# Yay, new tank going fine :)



## Unnr (May 8, 2010)

After a few unforseen difficulties (like, oh, say, breaking the thermometer in transit and not being able to set the heater properly, and very nearly breaking the tank, and stirring up the substrate so much I needed to do two more big water changes), I have successfully moved our fish into their new larger tank. They seem quite pleased to be in there, looking playful and bright, schooling a lot and swimming REALLY fast at times after 4 days. 

I'm not thrilled with the planting yet, it's a bit awkward, but I'll work on that 

Current contents:

Giant Hygro
Sunset Hygro
Rotala
Anubias nana
Anubias nana petite
java moss
four leaf clover (silly, but I like it)

8 cardinal tetras 
3 lonely Cherry shrimp

1.5" potting soil
1.5" sand (mostly black)
(with lots of hills and valleys)

some big chunks of driftwood

I've got a lighting gradient, but want to brighten the bright side just a little more. (It's currently lit by one slightly under-powered tube. Pretty sad, really, but better than nothing for now ) The pH is precicely where I want it, which also turned out to be easy with the new substrate.

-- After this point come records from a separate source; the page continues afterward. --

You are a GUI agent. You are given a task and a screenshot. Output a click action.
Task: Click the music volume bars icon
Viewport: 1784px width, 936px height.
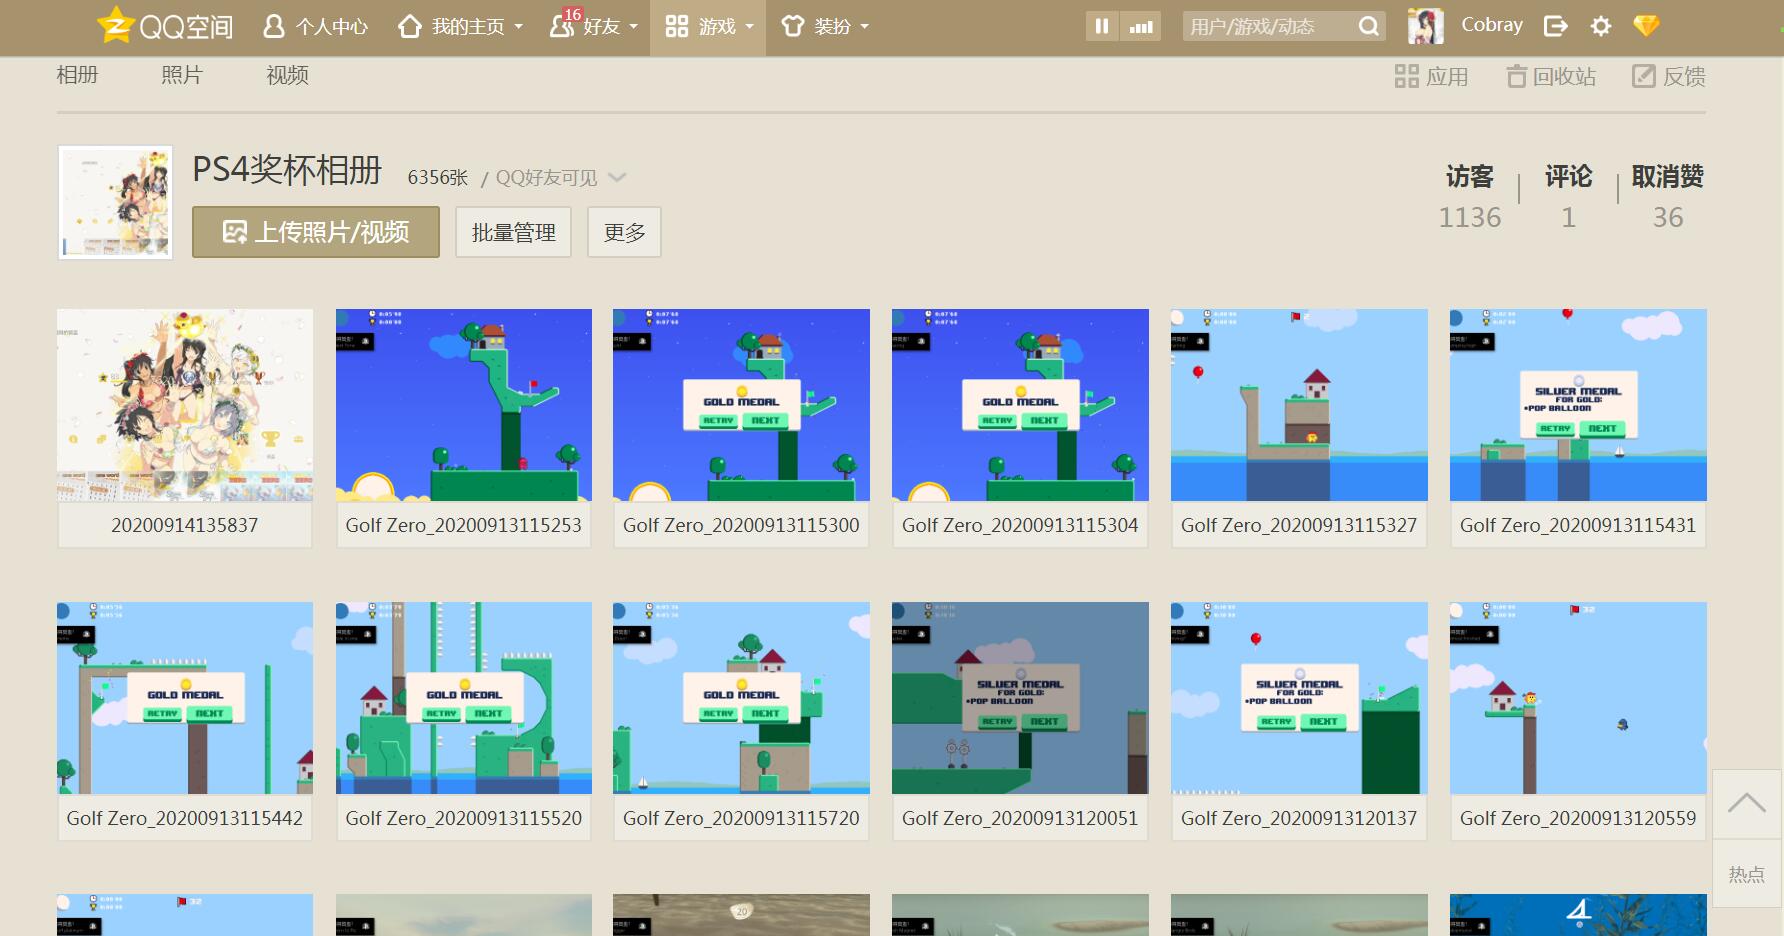(1141, 27)
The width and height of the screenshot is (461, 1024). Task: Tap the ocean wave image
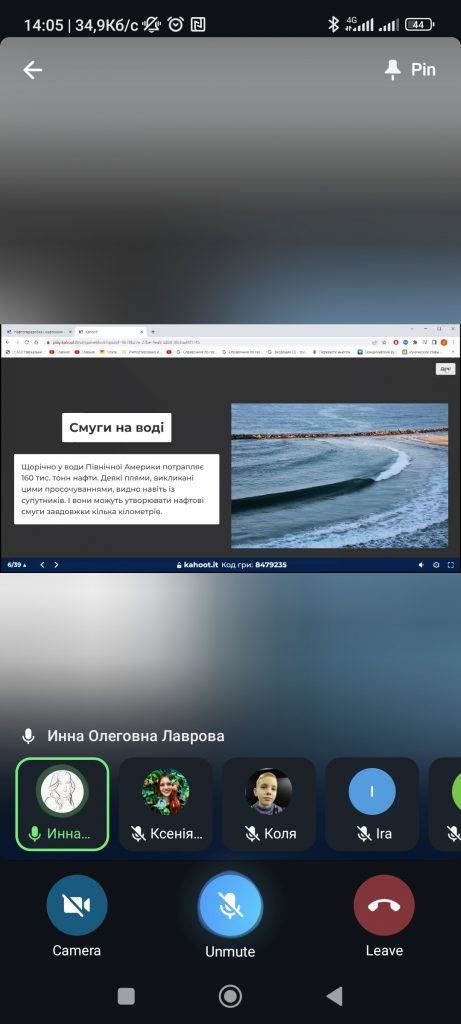pos(340,475)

And AquariAM owes me beer, I got a temp gradient. I changed that before putting the fish in, but I might put it back, it turned out to be really easy with a little attention to the tank currents and placement of things.

My filter causes issues if I leave the water level low enough for Hatchet fish, so I plan to build a tall mesh cover to fit over the top of the tank before getting them. This will also require some lighting changes, which is part of why I haven't fixed that yet.

The kid likes the new tank a lot better than the old one. I dont' have a clue why, really, but I agree with him 

-Unnr


----------



## Fish_Man (Apr 9, 2010)

congratz!  

so I take it you're on your 35gal tank instead of the 10 now?


----------



## PACMAN (Mar 4, 2010)

pictures please


----------



## igor.kanshyn (Jan 14, 2010)

Great!
Any pictures?


----------



## BettaBeats (Jan 14, 2010)

4 leaf clover? you mean marsilea crenata?


----------